Медведь смешно повел черным лоснящимся носом, медленно поплелся вперед. Вот он поднялся на задние лапы. В глазах озорной блеск. Федор бросил свернутую тужурку. Из медвежьих лап полетели в разные стороны клочки стеганого холста.
Десятифунтовый молоток рудоискателя, под которым со скрежетом и искрами рассыпался крепкий камень-роговик, мелькнул в воздухе. Медведь оказался бывалым бойцом. Он стремительно взмахнул лапой, и удар молотка угодил ему не в голову, а в лопатку. Второго удара не последовало: разъяренный зверь стиснул человека в своих объятиях. Из ощеренной медвежьей пасти вырывалось горячее и спертое дыхание. Федор что было силы вцепился руками в шею зверя. В глазах Федора замелькала густая рябь, заплясали деревья. Еще несколько мгновений, и зверь сомнет человека. И вдруг — невероятное: Федор почувствовал, как с него сползли медвежьи лапы, как свободно и легко дышится.

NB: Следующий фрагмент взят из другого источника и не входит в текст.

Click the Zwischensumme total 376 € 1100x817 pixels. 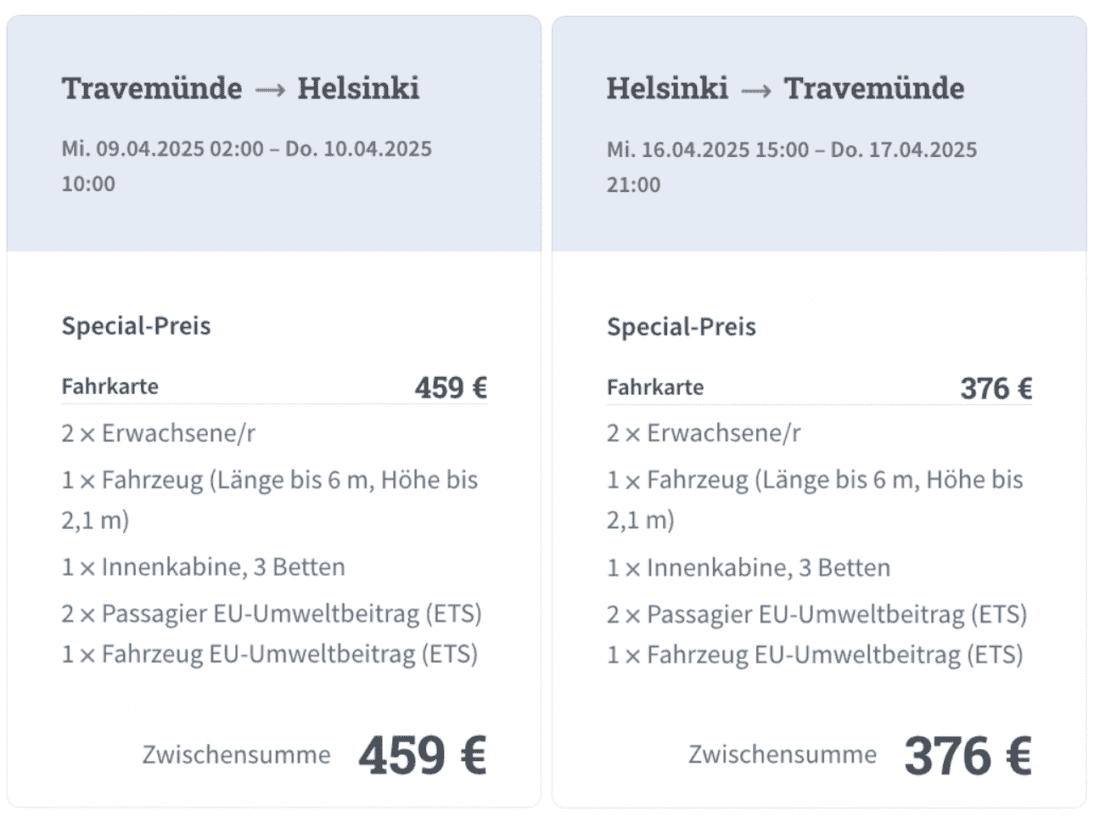tap(967, 756)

С молотком в руках перед Федором стояла девушка. Она принялась строго журить:
— Смел и силен ты. Сила есть, ума наберись. Пошто зверя без хитрости хотел одолеть? Нешто так делают, как ты!
Федор не однажды встречался с медведями. Молоток всегда служил верой и правдой. А сегодня при свидетеле случилась оплошность. Стоило Федору отступить несколько шагов назад и спрятаться за могучую лиственницу — все могло кончиться иначе. Сейчас Лелеснов от души сожалел, что вслед за первым не появился второй зверь. Тогда-то он наверняка доказал бы, на что способен.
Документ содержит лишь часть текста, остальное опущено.